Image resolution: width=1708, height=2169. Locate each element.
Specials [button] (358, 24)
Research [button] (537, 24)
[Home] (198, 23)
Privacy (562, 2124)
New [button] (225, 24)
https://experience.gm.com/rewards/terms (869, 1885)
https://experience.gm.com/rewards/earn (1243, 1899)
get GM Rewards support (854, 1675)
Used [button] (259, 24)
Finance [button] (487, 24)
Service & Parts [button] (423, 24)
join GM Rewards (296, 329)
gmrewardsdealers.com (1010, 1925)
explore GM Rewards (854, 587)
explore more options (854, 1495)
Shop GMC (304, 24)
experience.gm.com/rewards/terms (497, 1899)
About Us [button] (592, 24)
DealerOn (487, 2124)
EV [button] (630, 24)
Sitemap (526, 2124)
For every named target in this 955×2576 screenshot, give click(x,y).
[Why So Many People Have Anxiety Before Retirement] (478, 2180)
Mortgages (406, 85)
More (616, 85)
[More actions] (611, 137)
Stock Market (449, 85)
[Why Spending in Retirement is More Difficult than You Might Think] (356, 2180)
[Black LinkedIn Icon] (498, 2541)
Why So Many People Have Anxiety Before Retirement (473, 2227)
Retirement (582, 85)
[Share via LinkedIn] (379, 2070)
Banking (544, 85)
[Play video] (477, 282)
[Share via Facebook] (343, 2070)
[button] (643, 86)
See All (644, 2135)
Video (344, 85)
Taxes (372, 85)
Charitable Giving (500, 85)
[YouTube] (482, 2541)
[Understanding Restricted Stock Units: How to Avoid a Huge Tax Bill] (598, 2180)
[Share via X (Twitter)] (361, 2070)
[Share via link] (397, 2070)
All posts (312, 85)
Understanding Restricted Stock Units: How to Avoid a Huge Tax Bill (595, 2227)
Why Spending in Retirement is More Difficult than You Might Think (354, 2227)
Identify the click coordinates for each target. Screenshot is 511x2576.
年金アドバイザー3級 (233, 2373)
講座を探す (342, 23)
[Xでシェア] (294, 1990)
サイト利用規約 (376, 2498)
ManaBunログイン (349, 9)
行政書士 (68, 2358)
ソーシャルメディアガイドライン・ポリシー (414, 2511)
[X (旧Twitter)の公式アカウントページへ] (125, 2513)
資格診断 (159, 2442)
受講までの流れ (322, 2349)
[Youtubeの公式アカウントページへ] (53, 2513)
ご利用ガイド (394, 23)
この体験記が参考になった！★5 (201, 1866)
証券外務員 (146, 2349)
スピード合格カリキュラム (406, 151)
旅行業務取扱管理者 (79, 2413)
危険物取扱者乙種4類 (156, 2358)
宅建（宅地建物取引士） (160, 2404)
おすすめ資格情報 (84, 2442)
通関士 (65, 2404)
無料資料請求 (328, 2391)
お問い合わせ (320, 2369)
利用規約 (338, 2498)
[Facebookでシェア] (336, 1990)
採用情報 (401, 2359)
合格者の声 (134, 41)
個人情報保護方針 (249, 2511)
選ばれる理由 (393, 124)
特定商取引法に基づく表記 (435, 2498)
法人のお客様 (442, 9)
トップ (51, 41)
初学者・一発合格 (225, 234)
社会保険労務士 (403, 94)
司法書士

Assignment:
When you reach the line in the material above that holds "DealerOn (487, 2124)", begin reproducing lines exactly, and stop after the line that holds "選ばれる理由 (393, 124)".

Completed task:
DealerOn (487, 2124)
EV [button] (630, 24)
Sitemap (526, 2124)
For every named target in this 955×2576 screenshot, give click(x,y).
[Why So Many People Have Anxiety Before Retirement] (478, 2180)
Mortgages (406, 85)
More (616, 85)
[More actions] (611, 137)
Stock Market (449, 85)
[Why Spending in Retirement is More Difficult than You Might Think] (356, 2180)
[Black LinkedIn Icon] (498, 2541)
Why So Many People Have Anxiety Before Retirement (473, 2227)
Retirement (582, 85)
[Share via LinkedIn] (379, 2070)
Banking (544, 85)
[Play video] (477, 282)
[Share via Facebook] (343, 2070)
[button] (643, 86)
See All (644, 2135)
Video (344, 85)
Taxes (372, 85)
Charitable Giving (500, 85)
[YouTube] (482, 2541)
[Understanding Restricted Stock Units: How to Avoid a Huge Tax Bill] (598, 2180)
[Share via X (Twitter)] (361, 2070)
[Share via link] (397, 2070)
All posts (312, 85)
Understanding Restricted Stock Units: How to Avoid a Huge Tax Bill (595, 2227)
Why Spending in Retirement is More Difficult than You Might Think (354, 2227)
Identify the click coordinates for each target. Screenshot is 511x2576.
年金アドバイザー3級 (233, 2373)
講座を探す (342, 23)
[Xでシェア] (294, 1990)
サイト利用規約 (376, 2498)
ManaBunログイン (349, 9)
行政書士 (68, 2358)
ソーシャルメディアガイドライン・ポリシー (414, 2511)
[X (旧Twitter)の公式アカウントページへ] (125, 2513)
資格診断 (159, 2442)
受講までの流れ (322, 2349)
[Youtubeの公式アカウントページへ] (53, 2513)
ご利用ガイド (394, 23)
この体験記が参考になった！★5 (201, 1866)
証券外務員 (146, 2349)
スピード合格カリキュラム (406, 151)
旅行業務取扱管理者 (79, 2413)
危険物取扱者乙種4類 (156, 2358)
宅建（宅地建物取引士） (160, 2404)
おすすめ資格情報 (84, 2442)
通関士 (65, 2404)
無料資料請求 (328, 2391)
お問い合わせ (320, 2369)
利用規約 (338, 2498)
[Facebookでシェア] (336, 1990)
採用情報 (401, 2359)
合格者の声 (134, 41)
個人情報保護方針 (249, 2511)
選ばれる理由 (393, 124)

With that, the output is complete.